PROBLEM REQUIREMENTS »
Nothing but the lines from the one containing "Like the comment with the thumbs-up icon" through the end of the data should be output, each reproduced exactly.

RECORDS TO USE »
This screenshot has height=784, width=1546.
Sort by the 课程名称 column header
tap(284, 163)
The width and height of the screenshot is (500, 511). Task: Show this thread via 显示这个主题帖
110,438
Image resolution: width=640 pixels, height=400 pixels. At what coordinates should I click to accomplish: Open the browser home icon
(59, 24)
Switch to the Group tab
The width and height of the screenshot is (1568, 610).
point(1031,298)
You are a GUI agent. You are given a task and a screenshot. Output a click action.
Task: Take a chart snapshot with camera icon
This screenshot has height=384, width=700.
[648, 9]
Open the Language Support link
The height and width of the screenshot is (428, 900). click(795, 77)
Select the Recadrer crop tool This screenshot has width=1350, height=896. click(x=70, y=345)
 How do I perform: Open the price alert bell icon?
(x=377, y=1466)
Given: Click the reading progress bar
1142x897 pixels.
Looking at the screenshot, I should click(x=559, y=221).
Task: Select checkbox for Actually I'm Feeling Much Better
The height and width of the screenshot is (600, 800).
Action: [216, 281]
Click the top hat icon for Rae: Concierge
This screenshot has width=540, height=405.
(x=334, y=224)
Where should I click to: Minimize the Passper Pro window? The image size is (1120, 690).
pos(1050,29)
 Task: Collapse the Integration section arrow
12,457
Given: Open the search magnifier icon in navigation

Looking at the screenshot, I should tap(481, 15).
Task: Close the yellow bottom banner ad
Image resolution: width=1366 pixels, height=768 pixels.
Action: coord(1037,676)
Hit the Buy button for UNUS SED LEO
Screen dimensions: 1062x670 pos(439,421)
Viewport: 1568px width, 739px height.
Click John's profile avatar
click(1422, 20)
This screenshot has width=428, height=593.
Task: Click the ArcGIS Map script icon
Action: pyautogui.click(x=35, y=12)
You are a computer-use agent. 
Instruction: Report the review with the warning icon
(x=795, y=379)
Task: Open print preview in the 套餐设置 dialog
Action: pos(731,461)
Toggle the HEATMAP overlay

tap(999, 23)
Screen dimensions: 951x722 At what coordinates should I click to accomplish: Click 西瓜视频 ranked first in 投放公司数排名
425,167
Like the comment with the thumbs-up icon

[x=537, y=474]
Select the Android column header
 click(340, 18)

TASK RESULT »
Like the comment with the thumbs-up icon

[x=537, y=474]
Select the Android column header
 click(340, 18)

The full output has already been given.